“Blue foods” can tackle global malnutrition, disease and climate change
A new study has shown that foods that come from the ocean or freshwater, known as "blue foods," have the potential to address several important global issues, including nutritional deficits, disease, and climate change.
The Blue Food Assessment is a worldwide collaboration of more than 100 scientists whose focus is on using blue foods to evaluate and develop healthy, equitable and sustainable food systems.
Blue foods are an incredibly diverse food source, with more than 2,200 wild species caught and over 600 farmed. Often, blue foods are more nutrient-rich, generate lower greenhouse gas emissions, and have less of an impact on land and water than many types of meat derived from land animals. But a new study has found that countries overlook the benefits of blue foods when developing nutritional, socioeconomic, and environmental policies.
“Even though people around the world depend on and enjoy seafood, the potential for these blue foods to benefit people and the environment remains under-appreciated,” said marine ecologist and member of The Blue Food Assessment, Ben Halpern.
In a new study, scientists at The Blue Food Assessment examined how blue foods were being accessed, produced and consumed globally, how production impacted the environment, and how they impacted nutritional and socioeconomic factors. The study highlighted four ways that blue foods improve food systems.
First, blue foods are a source of critical nutrients, especially vitamin B12 and omega-3 fatty acids. Studies have shown that, particularly in African and South American countries, these nutrients have relatively high levels of deficiency. Vulnerable populations such as children, the aged, and pregnant women would benefit from consuming more blue foods.
Second, they are a healthy alternative to eating the meat of land-based animals. Excessive consumption of red meat is frequently cited as contributing to cardiovascular disease. Increasing the consumption of blue foods reduces that risk, especially in countries such as China, Argentina, Brazil, Eastern Europe, and the US, where red meat – particularly processed meat – consumption is high. Including more blue foods as part of a balanced diet could easily be achieved, given that they are already part of the local food culture in many of these countries.
The third point is that blue foods tend to leave a smaller environmental footprint than land-based foods. Unfed aquaculture systems like seaweed usually produce fewer greenhouse gases. Fed aquaculture systems, such as shrimp, salmon and trout, perform the same as, or better than, chicken production, which is considered to be the most efficient land-based food production system.
The findings of a recent University of Melbourne study complement this point. Noting that aquaculture often negatively impacts aquatic ecosystems, the University of Melbourne study nevertheless identified 12 ecological benefits associated with the practice, including habitat rehabilitation and restoration, species recovery, the removal of overabundant species, reduction in climate change, and coastal defense.
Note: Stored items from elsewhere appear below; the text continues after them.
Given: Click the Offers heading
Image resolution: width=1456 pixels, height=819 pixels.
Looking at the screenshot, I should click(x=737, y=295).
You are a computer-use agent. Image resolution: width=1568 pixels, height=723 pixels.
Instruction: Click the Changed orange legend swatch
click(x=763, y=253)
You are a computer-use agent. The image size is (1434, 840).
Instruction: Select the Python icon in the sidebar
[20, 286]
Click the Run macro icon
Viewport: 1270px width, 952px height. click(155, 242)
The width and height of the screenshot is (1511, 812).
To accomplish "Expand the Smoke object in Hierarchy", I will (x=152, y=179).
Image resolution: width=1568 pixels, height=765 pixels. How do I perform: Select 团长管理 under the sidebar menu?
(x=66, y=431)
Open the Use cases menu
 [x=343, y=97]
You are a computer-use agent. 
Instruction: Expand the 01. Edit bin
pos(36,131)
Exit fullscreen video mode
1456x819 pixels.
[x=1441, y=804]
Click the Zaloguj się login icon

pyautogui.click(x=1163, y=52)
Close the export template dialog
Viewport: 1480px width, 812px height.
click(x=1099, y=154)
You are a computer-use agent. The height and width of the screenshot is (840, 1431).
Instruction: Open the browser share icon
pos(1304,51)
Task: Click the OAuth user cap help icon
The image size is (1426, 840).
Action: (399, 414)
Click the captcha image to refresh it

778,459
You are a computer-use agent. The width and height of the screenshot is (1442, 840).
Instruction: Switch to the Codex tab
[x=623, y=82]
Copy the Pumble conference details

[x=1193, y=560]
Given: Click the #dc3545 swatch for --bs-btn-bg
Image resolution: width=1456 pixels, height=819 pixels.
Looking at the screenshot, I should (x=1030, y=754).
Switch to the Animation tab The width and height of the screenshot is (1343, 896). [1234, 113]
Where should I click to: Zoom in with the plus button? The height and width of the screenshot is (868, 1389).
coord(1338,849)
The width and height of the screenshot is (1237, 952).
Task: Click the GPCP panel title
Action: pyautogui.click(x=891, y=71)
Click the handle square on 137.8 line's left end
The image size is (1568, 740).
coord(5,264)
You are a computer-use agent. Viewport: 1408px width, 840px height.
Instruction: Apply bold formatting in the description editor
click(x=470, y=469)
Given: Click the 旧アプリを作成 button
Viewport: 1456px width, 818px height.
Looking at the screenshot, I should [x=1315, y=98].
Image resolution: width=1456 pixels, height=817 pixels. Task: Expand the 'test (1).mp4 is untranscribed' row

Fourth, blue foods contribute meaningfully to culture, economy, and livelihood. Among the most traded commodities in the world, blue foods provide revenue and employment for many nations. However, large-scale companies often dominate the industry, overshadowing the smaller ones and causing inequity in export revenues and wealth generation.
The study recommends that countries implement policies that capitalize on the positives associated with blue foods. But the team responsible for the study recognizes that not all countries will benefit equally.
“Blue foods can play important roles in our diets, societies and economics, but what exactly this looks like will differ greatly from one country and local setting to another,” said Beatrice Crona, lead author of the study.
The researchers have developed an online tool to demonstrate the relevance of blue food policy to particular countries.
“By further customizing the different parameters in the online tool, decision-makers can explore the blue food policies most relevant for their national setting and use the paper to inspire blue food policies that can overcome existing environmental and nutritional challenges,” said Jim Leape, a key partner in The Blue Food Assessment.
The blue food study was published in the journal Nature, while the aquaculture study was published in the journal Conservation Biology.